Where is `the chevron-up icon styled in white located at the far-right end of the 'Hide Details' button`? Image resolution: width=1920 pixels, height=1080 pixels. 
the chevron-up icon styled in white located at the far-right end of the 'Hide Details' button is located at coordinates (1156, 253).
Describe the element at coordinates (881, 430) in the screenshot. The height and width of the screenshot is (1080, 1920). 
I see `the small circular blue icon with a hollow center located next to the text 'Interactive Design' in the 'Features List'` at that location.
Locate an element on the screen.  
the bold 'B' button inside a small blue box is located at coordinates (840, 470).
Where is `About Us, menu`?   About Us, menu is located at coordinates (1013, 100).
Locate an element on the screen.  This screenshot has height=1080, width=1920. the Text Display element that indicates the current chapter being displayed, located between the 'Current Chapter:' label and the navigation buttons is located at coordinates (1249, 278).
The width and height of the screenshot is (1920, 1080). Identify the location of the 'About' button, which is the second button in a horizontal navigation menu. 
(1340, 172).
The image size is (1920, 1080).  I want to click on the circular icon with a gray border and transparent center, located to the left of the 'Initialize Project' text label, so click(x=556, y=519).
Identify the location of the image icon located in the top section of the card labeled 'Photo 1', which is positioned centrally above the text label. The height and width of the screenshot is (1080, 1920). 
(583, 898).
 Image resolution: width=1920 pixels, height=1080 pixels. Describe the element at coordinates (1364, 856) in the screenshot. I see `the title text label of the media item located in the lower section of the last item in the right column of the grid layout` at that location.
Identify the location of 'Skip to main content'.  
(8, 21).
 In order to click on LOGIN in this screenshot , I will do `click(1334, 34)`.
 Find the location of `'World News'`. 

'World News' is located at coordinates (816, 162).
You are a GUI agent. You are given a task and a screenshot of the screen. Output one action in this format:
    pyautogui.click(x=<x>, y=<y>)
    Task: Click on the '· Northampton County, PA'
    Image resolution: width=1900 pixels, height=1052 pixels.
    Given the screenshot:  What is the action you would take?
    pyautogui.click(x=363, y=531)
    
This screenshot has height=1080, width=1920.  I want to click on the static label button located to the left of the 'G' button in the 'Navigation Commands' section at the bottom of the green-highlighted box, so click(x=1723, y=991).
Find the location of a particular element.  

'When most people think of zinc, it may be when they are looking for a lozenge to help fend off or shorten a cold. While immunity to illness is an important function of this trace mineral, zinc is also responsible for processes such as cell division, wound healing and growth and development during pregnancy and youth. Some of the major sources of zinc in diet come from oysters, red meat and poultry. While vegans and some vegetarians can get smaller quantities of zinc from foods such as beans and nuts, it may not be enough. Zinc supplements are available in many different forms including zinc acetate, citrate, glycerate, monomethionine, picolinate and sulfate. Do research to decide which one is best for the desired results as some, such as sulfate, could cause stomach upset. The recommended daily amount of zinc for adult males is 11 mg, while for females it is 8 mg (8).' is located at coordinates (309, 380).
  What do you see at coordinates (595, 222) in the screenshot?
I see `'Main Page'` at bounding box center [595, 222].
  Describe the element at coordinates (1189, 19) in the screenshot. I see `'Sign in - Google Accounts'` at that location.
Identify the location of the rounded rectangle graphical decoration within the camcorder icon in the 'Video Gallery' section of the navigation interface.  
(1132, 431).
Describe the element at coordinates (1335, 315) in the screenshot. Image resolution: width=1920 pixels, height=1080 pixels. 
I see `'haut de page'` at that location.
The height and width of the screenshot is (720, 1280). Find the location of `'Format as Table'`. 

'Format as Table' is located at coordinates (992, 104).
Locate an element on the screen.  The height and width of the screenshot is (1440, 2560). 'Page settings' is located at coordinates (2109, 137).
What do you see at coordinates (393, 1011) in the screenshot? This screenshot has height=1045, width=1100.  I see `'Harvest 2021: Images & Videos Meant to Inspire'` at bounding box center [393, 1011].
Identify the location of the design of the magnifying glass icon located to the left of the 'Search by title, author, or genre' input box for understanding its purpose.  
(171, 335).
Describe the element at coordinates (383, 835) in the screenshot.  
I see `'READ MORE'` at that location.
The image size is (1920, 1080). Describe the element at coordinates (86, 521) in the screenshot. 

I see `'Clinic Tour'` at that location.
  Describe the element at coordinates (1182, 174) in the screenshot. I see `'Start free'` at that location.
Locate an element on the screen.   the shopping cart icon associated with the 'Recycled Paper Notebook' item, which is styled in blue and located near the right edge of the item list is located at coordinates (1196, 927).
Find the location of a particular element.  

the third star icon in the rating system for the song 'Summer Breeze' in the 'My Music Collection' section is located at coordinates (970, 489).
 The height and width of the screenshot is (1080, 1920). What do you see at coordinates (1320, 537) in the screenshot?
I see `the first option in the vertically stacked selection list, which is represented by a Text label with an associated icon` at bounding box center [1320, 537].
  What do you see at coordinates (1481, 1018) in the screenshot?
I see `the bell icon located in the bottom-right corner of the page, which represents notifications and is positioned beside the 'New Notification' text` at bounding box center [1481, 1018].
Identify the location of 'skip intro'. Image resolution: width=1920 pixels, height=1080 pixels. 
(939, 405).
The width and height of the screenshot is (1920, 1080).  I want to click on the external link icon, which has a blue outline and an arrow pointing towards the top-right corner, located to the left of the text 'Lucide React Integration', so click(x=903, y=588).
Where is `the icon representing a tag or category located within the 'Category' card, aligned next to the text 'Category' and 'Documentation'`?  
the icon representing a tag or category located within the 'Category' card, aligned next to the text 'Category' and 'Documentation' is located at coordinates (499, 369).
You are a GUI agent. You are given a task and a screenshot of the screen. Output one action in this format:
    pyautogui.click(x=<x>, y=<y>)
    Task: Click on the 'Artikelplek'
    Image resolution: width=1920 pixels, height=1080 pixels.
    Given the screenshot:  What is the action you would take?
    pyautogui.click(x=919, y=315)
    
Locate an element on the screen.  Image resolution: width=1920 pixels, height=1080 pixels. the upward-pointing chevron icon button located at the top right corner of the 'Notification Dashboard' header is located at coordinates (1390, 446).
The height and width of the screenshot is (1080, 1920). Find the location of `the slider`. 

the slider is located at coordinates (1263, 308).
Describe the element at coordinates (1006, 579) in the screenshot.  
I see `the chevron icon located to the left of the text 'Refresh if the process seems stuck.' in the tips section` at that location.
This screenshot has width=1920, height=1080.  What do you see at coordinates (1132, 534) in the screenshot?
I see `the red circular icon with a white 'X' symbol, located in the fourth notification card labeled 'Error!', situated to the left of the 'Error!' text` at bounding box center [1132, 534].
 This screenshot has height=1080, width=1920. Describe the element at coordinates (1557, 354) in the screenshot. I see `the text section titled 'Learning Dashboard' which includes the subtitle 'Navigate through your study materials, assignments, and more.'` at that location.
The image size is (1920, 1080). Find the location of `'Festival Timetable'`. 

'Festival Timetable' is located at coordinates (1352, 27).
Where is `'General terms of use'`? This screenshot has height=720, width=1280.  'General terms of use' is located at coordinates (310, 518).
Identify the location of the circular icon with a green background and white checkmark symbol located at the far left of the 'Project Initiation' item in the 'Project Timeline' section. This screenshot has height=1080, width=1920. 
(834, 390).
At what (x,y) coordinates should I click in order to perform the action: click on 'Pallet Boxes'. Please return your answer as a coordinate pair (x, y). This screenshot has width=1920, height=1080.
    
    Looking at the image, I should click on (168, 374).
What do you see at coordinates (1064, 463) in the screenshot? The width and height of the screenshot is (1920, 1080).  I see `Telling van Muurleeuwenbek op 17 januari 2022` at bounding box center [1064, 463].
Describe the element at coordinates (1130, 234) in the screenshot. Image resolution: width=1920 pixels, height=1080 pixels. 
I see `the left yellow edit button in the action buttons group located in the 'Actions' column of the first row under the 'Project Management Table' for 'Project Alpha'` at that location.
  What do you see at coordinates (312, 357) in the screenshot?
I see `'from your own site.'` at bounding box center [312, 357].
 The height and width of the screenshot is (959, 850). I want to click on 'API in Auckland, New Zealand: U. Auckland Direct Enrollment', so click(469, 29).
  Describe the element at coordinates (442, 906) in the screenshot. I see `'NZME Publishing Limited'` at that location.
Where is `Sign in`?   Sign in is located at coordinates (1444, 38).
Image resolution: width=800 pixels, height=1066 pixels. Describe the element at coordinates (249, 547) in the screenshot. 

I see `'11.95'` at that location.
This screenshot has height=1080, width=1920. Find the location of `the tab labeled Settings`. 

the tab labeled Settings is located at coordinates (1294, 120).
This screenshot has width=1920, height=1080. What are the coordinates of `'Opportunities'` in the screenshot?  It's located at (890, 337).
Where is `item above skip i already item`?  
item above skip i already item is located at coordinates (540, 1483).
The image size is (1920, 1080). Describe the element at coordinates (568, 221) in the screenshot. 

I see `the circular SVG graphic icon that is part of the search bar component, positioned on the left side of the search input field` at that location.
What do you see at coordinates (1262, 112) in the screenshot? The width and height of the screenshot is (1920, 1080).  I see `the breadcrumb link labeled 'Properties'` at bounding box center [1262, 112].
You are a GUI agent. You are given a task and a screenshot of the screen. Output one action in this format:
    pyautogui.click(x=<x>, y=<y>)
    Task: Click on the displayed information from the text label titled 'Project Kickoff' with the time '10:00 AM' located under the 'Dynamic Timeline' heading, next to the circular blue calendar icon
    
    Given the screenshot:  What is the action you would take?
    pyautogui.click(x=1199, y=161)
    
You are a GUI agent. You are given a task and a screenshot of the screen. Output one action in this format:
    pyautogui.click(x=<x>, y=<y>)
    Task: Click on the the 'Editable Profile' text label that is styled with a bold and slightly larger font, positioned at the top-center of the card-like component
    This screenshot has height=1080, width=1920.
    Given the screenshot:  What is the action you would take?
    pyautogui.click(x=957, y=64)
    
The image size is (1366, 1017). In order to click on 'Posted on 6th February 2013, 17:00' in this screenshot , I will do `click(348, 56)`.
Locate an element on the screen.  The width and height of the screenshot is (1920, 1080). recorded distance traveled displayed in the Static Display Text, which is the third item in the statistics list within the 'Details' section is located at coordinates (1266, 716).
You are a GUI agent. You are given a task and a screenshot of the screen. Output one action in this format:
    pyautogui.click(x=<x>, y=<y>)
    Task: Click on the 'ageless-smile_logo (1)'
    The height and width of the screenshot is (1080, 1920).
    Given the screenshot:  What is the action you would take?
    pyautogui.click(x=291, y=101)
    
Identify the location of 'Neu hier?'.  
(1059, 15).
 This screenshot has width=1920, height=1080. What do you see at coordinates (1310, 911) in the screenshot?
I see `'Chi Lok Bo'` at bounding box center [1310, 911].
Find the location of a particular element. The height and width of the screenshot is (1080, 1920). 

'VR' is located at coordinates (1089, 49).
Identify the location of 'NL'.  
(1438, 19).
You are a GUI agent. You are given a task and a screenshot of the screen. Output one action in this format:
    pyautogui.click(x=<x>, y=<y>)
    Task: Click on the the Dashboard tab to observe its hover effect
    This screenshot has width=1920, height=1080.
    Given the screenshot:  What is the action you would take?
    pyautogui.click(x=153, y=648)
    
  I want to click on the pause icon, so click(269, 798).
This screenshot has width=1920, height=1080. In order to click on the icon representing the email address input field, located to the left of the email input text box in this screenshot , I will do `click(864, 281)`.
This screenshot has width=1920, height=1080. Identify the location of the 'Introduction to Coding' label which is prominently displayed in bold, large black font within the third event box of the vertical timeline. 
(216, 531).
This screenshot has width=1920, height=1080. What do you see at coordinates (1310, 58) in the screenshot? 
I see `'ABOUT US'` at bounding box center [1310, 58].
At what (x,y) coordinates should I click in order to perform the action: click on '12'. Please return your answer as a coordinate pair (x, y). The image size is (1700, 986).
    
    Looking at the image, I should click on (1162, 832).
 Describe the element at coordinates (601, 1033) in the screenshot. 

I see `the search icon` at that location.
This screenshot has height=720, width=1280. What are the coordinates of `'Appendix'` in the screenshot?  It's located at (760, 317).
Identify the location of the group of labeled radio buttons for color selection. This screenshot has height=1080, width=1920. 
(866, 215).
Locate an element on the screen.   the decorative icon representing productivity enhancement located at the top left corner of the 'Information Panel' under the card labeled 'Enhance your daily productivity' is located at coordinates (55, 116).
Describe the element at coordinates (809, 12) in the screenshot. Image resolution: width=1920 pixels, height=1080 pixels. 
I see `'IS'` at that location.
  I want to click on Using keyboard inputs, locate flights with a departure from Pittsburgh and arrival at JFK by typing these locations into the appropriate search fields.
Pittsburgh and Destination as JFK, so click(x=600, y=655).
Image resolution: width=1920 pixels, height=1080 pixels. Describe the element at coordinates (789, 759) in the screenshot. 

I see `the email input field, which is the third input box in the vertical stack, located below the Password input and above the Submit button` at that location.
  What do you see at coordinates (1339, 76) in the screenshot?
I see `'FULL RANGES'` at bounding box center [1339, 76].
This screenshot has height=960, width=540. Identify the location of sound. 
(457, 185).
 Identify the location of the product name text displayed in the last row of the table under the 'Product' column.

▸ EXERCISE OBJECTIVE
Find every line in the material that contains the string "link" with the same capitalization, and copy each of those lines in full.

▸ TASK SOLUTION
The width and height of the screenshot is (1920, 1080).  I want to click on the external link icon, which has a blue outline and an arrow pointing towards the top-right corner, located to the left of the text 'Lucide React Integration', so click(x=903, y=588).
What do you see at coordinates (1262, 112) in the screenshot? The width and height of the screenshot is (1920, 1080).  I see `the breadcrumb link labeled 'Properties'` at bounding box center [1262, 112].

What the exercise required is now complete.